No more information than this is given on her financial history, or indeed her past in general. But while Chiquita is relatively relaxed about the whole ordeal, her more introverted partner Chela (Ana Brun) is fearful for the previously well-to-do couple’s reputation and morose about having to selling her inherited antique furniture and hire a cheaper maid.

Things begin to change following a chance encounter with an elderly neighbour (María Martins) leading to Chela – despite no longer having a driving license – becoming the de facto chauffeur for a flock of bridge-playing retirees. Through this side job she then happens to meet the young and sensual Angy (Ana Ivanova) who hangs out with her friends at the bridge club. The internal fireworks Angy instantly sets off within her are clear to see, as Martinessi’s frequent close-ups of Chela’s face make her emotional ups and downs the driving force of The Heiresses.

The spark of Chela’s attraction to Angy is fanned into full flame when the latter asks for a weekly lift to her mother’s hospital appointments in a distant province. Despite never having driven on a motorway, Chela seizes the opportunity to get closer to her crush; meanwhile her visits to Chiquita in prison and interest in her legal case dwindle. The tragedy of the film revolves around Chela’s mistaking Angy’s friendliness and generally sexual nature for reciprocal attraction, despite her obvious heterosexuality, which Martinessi plays with masterfully to manipulate with his audience’s expectations.

Chela’s delusions about her desirability and prospects with Angy mirror the crumbling yet beautiful colonial era mansion she inherited and still lives in. And just as Chela is forced to sell her family’s original paintings and neoclassical dining table to adapt to her brutal new financial reality, so must she also come to terms with the fact that Angy sees her as a taxi-driver and quirky conversation buddy, not a prospective sexual partner.

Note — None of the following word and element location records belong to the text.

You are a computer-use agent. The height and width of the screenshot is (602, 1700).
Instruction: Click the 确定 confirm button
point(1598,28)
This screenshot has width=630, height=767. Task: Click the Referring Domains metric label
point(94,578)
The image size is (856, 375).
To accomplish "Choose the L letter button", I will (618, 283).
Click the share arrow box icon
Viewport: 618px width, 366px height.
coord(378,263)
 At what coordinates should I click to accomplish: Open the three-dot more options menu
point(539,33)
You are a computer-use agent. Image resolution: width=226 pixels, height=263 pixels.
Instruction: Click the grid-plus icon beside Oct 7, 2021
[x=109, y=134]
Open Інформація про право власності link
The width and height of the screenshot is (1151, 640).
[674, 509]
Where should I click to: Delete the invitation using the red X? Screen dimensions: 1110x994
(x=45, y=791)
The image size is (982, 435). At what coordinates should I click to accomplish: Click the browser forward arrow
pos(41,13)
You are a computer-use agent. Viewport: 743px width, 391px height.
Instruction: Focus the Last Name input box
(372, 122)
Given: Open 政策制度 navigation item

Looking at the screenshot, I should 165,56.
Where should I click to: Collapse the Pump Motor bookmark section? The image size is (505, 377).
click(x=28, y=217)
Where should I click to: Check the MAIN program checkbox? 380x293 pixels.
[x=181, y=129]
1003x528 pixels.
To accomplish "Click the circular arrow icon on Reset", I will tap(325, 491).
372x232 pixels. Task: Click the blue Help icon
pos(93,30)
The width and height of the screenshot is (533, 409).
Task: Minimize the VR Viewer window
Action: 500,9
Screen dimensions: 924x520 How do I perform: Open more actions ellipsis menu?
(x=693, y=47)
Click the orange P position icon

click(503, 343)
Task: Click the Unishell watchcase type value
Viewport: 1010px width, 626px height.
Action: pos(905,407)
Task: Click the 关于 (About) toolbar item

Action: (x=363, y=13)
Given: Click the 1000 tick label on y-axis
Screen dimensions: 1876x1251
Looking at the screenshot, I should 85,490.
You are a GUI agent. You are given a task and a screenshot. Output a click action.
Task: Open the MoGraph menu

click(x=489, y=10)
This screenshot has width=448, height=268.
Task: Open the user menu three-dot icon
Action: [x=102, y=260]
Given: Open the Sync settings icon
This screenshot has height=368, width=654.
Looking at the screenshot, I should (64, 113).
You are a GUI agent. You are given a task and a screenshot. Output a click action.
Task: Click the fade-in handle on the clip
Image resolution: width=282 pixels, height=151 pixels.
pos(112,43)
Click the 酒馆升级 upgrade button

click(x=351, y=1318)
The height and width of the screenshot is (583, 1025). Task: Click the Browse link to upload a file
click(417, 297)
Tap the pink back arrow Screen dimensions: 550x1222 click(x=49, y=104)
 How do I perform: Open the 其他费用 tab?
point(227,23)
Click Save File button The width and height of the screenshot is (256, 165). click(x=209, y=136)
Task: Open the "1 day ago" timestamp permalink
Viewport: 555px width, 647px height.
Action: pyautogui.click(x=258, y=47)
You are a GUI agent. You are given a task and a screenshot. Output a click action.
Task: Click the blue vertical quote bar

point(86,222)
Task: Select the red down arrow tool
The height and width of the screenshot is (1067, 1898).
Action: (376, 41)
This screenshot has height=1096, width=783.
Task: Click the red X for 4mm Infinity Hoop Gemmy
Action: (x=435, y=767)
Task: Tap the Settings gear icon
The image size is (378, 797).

While Martinessi expertly tells his story, ultimately The Heiresses lacks the ambition – either aesthetic or narrative – that sets apart all truly great films. Its “coming of age in later life” theme is one that has been seen many times before, including in another recent South American film, Sebastián Lelio’s 2013 Gloria. While Berlin Best Actress winner Brun is fantastic as Chela – as are all the actresses in an almost exclusively female production – there is nonetheless a sense of emotional depths left untapped by a script that never quite takes off.